> Provided records:
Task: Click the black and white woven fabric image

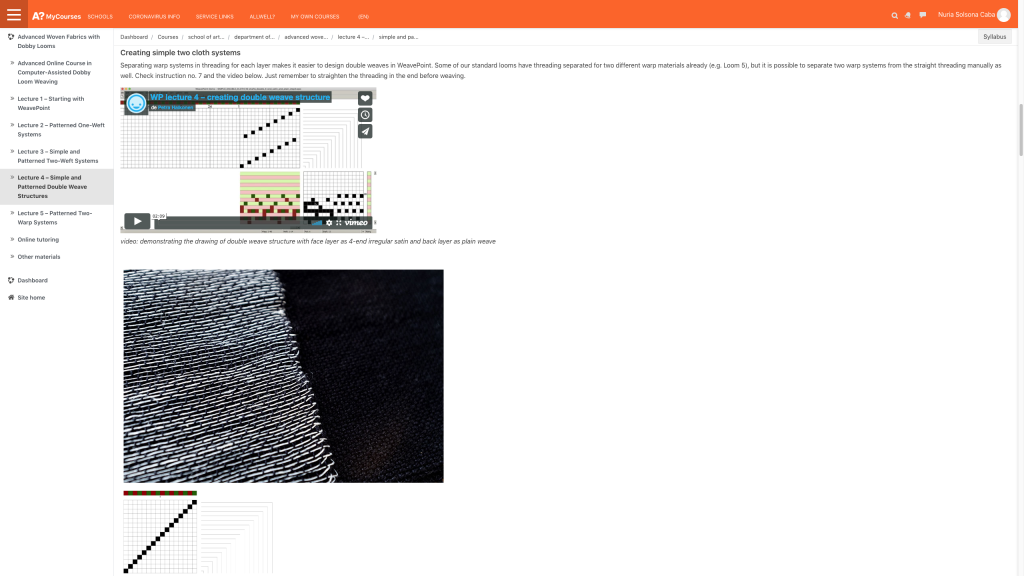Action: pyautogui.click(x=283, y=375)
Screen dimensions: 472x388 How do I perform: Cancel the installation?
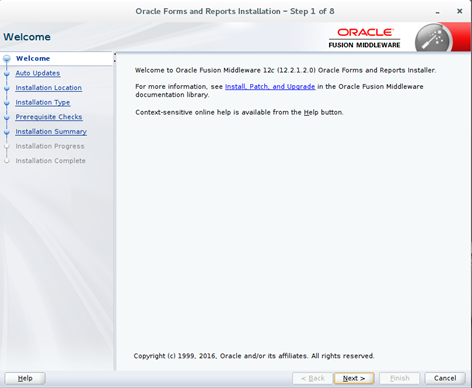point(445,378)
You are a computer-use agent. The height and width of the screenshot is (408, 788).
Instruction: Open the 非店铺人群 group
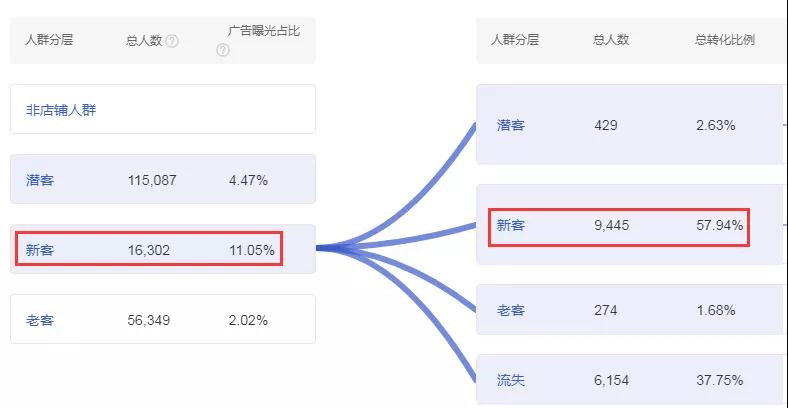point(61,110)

...

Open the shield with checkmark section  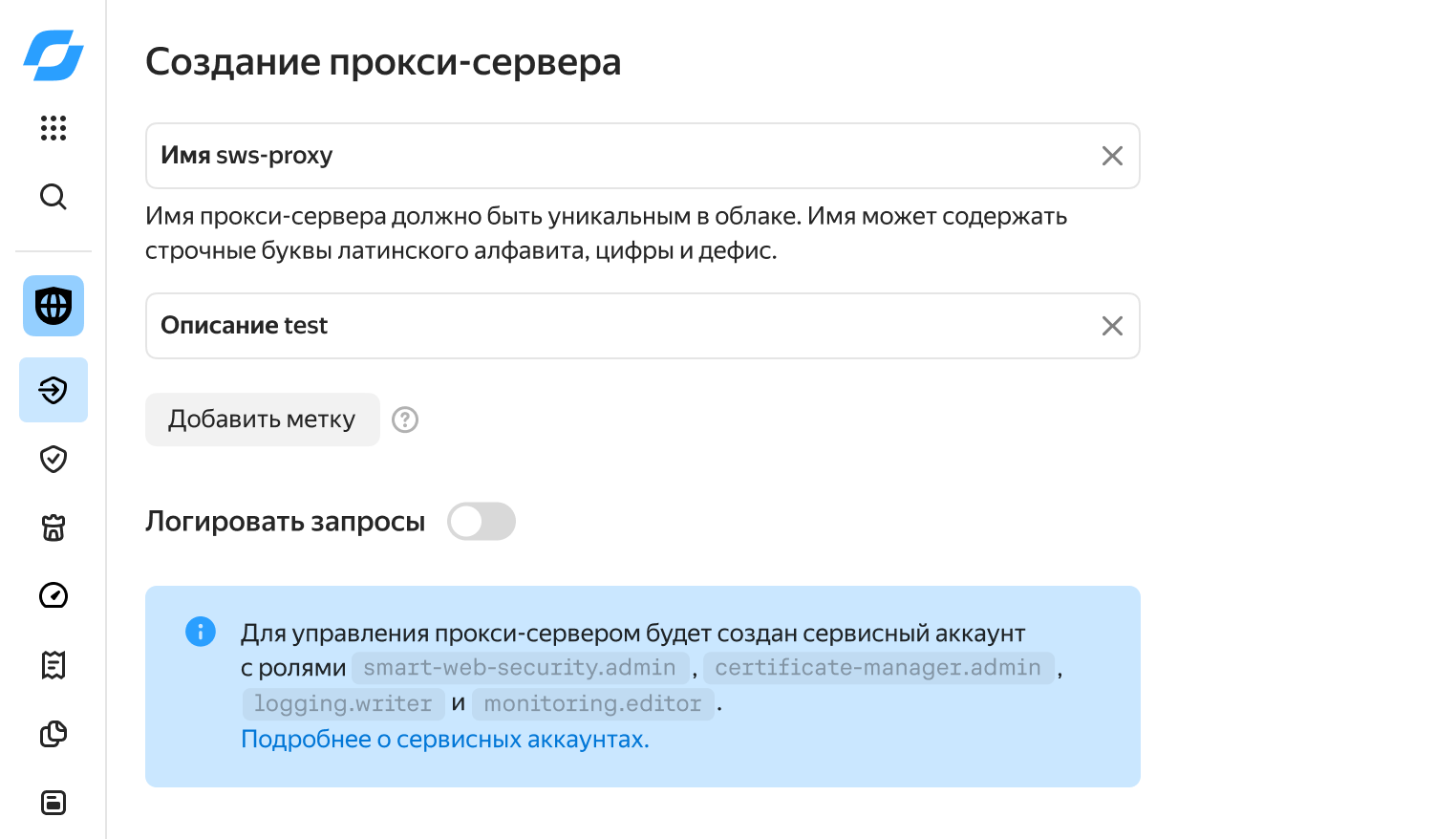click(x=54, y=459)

> Set task: Can you rewrite the listing as a numbered list, starting at the line with "You are a computer-use" and continuing up to and including the line with "point(61,110)"? Skip blank lines and leave the pictures out.

> Response to this task:
1. You are a computer-use agent. The height and width of the screenshot is (408, 788).
2. Instruction: Open the 非店铺人群 group
3. point(61,110)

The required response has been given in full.